» **THE PROBLEM**
Keep to the lines from the one with "Task: Select column C header" through the end of the data, and write them out exactly.

» **INPUT DATA**
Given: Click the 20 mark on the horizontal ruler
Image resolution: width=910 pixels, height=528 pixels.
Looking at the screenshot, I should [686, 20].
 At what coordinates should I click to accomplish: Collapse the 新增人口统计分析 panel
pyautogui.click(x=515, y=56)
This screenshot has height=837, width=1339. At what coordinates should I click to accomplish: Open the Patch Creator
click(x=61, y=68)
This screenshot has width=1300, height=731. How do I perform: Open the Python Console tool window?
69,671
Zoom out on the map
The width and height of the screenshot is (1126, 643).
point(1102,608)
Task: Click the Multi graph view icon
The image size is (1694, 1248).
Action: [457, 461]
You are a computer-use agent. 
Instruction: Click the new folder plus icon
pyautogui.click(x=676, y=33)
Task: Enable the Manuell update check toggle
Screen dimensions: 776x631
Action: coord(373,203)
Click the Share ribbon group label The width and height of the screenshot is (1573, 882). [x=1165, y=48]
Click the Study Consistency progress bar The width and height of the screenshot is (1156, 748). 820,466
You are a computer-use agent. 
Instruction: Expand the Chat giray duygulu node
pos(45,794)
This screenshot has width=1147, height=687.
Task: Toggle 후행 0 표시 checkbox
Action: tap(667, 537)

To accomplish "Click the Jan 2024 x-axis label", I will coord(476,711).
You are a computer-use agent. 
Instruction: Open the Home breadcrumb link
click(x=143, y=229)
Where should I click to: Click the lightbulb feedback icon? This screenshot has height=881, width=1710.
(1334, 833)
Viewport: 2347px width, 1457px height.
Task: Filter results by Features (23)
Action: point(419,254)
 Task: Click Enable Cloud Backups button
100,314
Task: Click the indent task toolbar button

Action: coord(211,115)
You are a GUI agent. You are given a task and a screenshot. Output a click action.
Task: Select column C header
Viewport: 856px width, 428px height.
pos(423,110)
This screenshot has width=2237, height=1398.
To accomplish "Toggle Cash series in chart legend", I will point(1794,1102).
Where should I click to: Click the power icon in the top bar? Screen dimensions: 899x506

» **COMPLETED TASK**
Task: Select column C header
Viewport: 856px width, 428px height.
pos(423,110)
This screenshot has width=2237, height=1398.
To accomplish "Toggle Cash series in chart legend", I will point(1794,1102).
Where should I click to: Click the power icon in the top bar? Screen dimensions: 899x506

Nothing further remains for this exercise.